Die Teichgenossenschaft Oberfranken eröffnet die Karpfensaison im Neustadter Stadtteil Haarbrücken.
Bevor sich Otto Grußka der Fischzucht widmete, konnte er nach eigenem Bekunden gerade mal Fischstäbchen von einem Karpfen unterscheiden. Dies liegt einige Jahre zurück, denn heute ist der Fischwirtschaftsmeister Geschäftsführer der oberfränkischen Teichgenossenschaft.
Er bewirtschaftet auf seinem privaten Grundstück zwischen der Stadt Rödental und dem Neustadter Haarbrücken auf einer Fläche von 1500 Quadratmetern mehrere Karpfenteiche. Dort eröffnete die Teichgenossenschaft Oberfranken die Karpfensaison mit Abfischen und einer Fischverkostung.
Ein Leckerbissen mit "R"
Mit dem Startschuss darf das regionale Produkt genossen werden, ob blau, gebacken oder wie am Samstag frittiert.
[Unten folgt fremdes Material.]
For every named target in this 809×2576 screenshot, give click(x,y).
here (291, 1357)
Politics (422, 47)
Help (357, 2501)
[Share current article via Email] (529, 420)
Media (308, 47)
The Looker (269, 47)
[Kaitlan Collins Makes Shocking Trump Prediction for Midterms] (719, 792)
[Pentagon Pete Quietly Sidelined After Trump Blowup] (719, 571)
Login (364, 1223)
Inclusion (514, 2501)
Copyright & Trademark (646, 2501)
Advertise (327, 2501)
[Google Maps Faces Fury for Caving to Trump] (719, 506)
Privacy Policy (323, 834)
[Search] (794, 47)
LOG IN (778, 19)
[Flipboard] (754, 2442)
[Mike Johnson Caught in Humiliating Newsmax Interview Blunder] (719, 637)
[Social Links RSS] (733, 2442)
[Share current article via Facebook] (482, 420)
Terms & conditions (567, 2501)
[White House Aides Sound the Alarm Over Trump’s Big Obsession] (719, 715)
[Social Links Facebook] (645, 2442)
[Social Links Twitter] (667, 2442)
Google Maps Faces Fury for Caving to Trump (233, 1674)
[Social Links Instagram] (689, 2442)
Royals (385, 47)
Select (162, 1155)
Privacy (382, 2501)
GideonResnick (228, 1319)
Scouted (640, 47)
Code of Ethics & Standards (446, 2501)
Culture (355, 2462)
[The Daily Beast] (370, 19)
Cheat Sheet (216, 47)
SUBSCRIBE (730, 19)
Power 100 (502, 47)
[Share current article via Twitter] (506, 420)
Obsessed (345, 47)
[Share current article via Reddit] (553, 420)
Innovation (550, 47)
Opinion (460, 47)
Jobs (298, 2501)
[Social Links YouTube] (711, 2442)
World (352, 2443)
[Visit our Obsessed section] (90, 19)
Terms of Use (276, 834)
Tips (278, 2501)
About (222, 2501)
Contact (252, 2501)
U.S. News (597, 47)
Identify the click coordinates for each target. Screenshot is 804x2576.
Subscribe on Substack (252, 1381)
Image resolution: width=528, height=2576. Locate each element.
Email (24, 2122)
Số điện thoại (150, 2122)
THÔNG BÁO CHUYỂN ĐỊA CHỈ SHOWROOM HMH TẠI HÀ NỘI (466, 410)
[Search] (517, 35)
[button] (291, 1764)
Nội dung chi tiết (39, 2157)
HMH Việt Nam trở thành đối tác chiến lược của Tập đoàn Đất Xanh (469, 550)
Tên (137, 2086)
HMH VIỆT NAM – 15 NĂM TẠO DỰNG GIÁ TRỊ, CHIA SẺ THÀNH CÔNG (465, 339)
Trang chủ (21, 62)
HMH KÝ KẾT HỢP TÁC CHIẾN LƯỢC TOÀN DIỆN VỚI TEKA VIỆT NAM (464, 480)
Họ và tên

Da der Karpfen etwas besondere Delikatesse bleiben soll, wird er nur in Monaten, die ein "R" im Namen haben, angeboten. "Die Karpfensaison geht von September bis April", erklärte Grußka. Zur Fischzucht, sagt der 64-Jährige, sei er eigentlich durch einen Zufall gekommen. Bei einem Urlaub in Irland ärgere er sich, dass er nicht angeln konnte. Grußka, damals noch Bezirksstornsteinfegermeister, besuchte Kurse und kaufte im Jahr 1996 das Grundstück, um es im Nebenerwerb zu wirtschaften.
Im Rentenalter baute er sein Hobby professionell aus, bildete sich bis weiter,legte mit 61 Jahren seine Meisterprüfung ab und steht heute an der Spitze der oberfränkischen Teichgenossenschaft. Jedes Jahr, erzählt der 1. Vorsitzende Peter Thoma, werde die Saison in einem anderen Bezirk eröffnet, diesmal eben in der Coburger Region. Und dies mit gutem Grund: Hier hat die Karpfenzucht eine jahrhundertelange Tradition," weiß Thoma. Die Teiche in diesem Bereich wurden demnach von jeher aufgrund der geografischen Gegebenheiten als Wasserspeicher und Nahrungsquelle genutzt.
Hervorragend sei die Qualität der Speisefische, die hier gezüchtet werden. Mit Netzen und Keschern zogen Helfer die Beute aus dem trüben Wasser an das Land, darunter mächtige Exemplare. Apropos trüb: Karpfen wühlen den Boden auf, dadurch wird das Wasser bräunlich und grünlich, erklärte Thoma.
Auch deshalb sollte fangfrischer Fisch noch nicht in der Pfanne, den Ofen oder im Kopftopf landen. Bevor er zubereitet und verzehrt werde, so Thoma, müsse er mindestens eine Woche gewässert werden. "Sonst besteht die Gefahr, dass der Speisefisch etwas modrig schmeckt."
Die Karpfen von Otto Grußka wanderten wieder zurück in den Teich. Dies hat einen Grund: Durch den sehr trockenen Sommer, erklärte er, mangele an Wasser in den Aufbewahrungsbecken. Der trockene Sommer, so Bezirksregierungspräsident Günther Denzlerm (CSU), führe vor Augen, dass die Teiche gepflegt werden müssen, ansonsten würden sie "umkippen".
Genug Zeit für den Genuss
Den Karpfen bezeichnete Denzler als ein gesundes Lebensmittel, das nicht schnell wachsen müsse, sondern zwei bis drei Jahre Zeit habe, um sich zu entwickeln. Dies schmecke man am Fleisch. "Der Karpfen ist ein Aushängeschild der Genussregion Oberfranken."
Der Landtagsabgeordnete Jürgen W. Heike (CSU) ging auf die Bedeutung der Fischzucht in der Region ein. "Hier lebt eine Tradition, denn Fischzucht wurde für die Mönche, die einst in Mönchroden lebten, betrieben." Laut Bernhard Fehneis, Präsident der deutschen Binnenfischer, halte Oberfranken jedem internationalen Vergleich stand.